**DIRECTIVE:** Can you reproduce, word for word, the stretch of the ion trap-TOFMS passage below from "The performance of" through "efficiency is low."?

The performance of existing hybrid ion trap-TOFMS instruments has been substantially limited by the following factors:
Initial trapping of the ion beam is inefficient due to the necessity to overcome the barrier created by the rapidly oscillating quadrupolar potential. A significant portion of ions formed will be lost in the injection process unless the ions are formed within the trapping volume.
When a continuous ion beam is used, only those ions that have, through collisions with the background gas, lost sufficient translational kinetic energy to be confined in the quadrupolar potential will have stable trajectories in the ion trap. Consequently trapping efficiency is low.
The conventional electrode geometry of the three-dimensional ion trap has a relatively low space charge capacity. If, for example, more than 1000 ions are confined in 1 mm3, energy gained from inter-ion repulsion will result in the ions having a translational kinetic energy, which is greater than thermal energy, thereby lowering TOF resolution. For typical trap operating conditions of 1 millitorr of helium, fall collisional cooling requires approximately 30 ms. Thus, to maintain ions at thermal energies, total throughput of the system must be below 3×104 ions per second, a value which is not adequate for most applications.
In order for ions to be stored effectively, typically 1 millitorr of helium is present in the trap. However, since the same volume is used for storage and acceleration, during acceleration ions may undergo numerous collisions which alters the ideal trajectories in the TOF analyzer. Additionally, in the three-dimensional ion trap, the combination of poor confinement of the ion beam and the non-linear acceleration field result in a wide ion cloud to extract; therefore, to enhance sensitivity a large extraction aperture is used between the trap and TOFMS. This raises the pressure in the flight tube and thereby increases both the number of collisions which transpire and the load on the vacuum pumps in the flight tube.

**DATA EXCERPTS:**

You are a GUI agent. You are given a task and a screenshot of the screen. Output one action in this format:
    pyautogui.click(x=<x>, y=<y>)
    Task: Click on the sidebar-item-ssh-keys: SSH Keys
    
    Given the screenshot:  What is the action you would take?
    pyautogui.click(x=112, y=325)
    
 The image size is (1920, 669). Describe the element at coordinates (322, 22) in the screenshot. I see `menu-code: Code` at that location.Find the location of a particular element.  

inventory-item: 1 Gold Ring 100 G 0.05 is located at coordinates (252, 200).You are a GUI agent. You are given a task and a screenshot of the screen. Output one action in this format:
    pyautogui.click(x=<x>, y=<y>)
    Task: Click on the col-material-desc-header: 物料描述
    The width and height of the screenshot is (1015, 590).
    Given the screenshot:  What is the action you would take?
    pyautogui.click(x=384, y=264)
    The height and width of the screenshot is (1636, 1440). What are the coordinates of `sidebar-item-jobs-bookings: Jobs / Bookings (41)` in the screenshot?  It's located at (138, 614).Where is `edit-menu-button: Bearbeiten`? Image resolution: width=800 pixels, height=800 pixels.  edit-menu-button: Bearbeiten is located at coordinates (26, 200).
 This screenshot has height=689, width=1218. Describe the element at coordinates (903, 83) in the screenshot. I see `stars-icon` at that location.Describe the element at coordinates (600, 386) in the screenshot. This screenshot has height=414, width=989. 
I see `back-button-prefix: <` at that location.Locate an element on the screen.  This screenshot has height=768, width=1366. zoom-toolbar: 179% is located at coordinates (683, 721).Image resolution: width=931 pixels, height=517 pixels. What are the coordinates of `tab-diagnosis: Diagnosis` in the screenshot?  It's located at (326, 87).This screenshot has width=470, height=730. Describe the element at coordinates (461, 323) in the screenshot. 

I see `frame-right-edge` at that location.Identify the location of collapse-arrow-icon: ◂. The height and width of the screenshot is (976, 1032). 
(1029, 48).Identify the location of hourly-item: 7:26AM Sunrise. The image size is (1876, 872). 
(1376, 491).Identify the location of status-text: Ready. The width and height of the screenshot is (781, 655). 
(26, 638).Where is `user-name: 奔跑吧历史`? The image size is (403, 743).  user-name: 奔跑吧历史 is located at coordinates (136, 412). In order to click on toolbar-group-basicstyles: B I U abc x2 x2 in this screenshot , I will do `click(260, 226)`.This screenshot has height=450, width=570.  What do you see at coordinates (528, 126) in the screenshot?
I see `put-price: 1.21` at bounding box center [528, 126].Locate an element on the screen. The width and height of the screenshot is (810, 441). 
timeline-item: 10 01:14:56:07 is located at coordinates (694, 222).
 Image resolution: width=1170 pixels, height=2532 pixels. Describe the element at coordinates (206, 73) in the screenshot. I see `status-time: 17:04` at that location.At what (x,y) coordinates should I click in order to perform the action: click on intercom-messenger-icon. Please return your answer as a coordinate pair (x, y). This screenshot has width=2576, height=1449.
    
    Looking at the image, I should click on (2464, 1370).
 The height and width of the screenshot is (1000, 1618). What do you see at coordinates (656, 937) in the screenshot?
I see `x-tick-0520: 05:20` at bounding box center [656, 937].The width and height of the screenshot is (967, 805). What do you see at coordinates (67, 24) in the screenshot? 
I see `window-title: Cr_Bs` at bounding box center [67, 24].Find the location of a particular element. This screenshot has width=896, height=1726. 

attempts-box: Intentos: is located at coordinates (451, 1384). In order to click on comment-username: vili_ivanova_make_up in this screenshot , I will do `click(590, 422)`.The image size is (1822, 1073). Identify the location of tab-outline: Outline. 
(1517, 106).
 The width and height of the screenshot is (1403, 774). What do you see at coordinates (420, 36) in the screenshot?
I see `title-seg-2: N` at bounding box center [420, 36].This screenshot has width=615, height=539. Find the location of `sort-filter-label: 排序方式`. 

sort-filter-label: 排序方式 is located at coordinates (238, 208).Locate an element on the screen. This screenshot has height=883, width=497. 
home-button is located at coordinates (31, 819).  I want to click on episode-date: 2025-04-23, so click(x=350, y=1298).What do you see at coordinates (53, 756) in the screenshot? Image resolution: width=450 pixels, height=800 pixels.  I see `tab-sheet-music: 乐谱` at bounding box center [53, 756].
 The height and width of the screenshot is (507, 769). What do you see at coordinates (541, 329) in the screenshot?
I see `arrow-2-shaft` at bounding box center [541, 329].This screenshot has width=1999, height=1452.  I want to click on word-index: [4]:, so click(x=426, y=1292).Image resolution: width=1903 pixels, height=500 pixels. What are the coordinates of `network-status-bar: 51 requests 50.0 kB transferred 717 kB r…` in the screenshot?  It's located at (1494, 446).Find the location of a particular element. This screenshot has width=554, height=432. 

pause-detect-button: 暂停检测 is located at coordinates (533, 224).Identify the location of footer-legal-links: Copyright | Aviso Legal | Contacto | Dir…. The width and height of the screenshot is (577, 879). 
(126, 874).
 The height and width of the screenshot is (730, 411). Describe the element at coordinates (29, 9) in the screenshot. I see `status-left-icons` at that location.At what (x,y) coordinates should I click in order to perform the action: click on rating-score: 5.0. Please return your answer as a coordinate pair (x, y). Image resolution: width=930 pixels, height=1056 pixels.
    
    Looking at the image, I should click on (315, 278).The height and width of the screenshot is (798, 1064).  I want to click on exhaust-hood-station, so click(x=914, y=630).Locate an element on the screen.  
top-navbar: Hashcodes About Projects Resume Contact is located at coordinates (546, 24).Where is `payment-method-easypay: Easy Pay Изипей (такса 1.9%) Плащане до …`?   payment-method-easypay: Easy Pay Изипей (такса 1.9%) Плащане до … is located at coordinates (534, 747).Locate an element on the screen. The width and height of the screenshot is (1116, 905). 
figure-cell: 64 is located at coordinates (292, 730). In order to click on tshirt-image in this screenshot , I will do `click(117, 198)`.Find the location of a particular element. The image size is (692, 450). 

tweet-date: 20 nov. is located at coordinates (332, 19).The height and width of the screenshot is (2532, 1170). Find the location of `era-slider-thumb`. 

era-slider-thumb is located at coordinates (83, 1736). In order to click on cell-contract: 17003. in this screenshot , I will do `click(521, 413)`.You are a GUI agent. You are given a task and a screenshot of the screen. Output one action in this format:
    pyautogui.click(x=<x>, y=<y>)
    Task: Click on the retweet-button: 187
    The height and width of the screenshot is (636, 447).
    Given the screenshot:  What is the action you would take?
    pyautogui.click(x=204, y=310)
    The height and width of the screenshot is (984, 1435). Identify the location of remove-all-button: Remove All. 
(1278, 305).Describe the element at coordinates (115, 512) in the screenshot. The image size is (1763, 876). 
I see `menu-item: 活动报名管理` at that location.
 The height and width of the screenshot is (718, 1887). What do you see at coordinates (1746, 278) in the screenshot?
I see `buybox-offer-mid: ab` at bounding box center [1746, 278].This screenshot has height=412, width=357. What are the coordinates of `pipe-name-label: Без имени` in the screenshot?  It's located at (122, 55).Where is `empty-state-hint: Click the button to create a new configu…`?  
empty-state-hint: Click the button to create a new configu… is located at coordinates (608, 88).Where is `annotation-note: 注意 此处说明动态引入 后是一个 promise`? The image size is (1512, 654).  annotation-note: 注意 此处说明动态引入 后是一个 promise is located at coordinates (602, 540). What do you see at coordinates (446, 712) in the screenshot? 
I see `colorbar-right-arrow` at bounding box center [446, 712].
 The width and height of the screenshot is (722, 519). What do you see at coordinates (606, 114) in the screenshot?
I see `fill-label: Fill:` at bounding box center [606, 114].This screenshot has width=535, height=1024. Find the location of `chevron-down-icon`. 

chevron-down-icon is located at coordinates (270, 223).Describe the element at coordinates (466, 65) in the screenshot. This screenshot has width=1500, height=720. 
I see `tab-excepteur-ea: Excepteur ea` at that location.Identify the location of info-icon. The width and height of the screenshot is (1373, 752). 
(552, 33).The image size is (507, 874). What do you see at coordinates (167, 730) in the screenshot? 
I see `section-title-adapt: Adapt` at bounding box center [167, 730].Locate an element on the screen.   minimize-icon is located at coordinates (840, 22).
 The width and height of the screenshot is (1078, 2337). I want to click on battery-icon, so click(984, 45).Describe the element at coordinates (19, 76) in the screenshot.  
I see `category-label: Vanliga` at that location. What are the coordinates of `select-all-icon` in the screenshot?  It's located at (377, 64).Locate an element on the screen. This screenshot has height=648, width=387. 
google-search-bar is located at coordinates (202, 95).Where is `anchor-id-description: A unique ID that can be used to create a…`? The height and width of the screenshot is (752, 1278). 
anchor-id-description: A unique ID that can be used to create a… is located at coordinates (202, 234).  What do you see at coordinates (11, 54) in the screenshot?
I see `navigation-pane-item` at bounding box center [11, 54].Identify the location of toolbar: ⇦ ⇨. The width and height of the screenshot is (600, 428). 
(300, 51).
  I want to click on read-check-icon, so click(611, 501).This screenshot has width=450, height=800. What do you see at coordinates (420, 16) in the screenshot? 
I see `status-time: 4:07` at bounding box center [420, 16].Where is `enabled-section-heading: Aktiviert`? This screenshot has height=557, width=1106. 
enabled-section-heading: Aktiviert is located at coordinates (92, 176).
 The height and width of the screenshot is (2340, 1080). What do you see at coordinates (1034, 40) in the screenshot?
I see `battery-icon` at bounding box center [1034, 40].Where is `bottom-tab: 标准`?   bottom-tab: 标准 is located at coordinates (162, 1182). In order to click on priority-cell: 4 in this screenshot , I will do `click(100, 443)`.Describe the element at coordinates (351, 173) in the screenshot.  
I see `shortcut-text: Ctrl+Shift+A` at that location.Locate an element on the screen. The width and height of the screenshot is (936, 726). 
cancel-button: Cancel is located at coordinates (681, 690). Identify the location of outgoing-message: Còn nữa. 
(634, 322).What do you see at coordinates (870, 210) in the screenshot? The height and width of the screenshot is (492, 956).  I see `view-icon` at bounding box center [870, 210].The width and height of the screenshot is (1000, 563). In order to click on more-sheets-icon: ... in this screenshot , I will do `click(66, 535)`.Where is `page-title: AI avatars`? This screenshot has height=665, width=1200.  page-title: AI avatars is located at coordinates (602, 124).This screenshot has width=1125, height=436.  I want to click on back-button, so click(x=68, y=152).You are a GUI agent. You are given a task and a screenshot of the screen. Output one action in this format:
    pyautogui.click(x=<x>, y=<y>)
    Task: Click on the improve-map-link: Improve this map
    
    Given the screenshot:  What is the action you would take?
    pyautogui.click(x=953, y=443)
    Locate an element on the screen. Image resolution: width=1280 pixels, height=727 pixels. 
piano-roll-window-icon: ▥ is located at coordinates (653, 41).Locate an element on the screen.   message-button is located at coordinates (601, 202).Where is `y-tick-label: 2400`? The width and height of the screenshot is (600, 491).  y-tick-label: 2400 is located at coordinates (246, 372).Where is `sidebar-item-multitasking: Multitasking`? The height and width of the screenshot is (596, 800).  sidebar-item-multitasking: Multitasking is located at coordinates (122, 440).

**SOLUTION:**
The performance of existing hybrid ion trap-TOFMS instruments has been substantially limited by the following factors:
Initial trapping of the ion beam is inefficient due to the necessity to overcome the barrier created by the rapidly oscillating quadrupolar potential. A significant portion of ions formed will be lost in the injection process unless the ions are formed within the trapping volume.
When a continuous ion beam is used, only those ions that have, through collisions with the background gas, lost sufficient translational kinetic energy to be confined in the quadrupolar potential will have stable trajectories in the ion trap. Consequently trapping efficiency is low.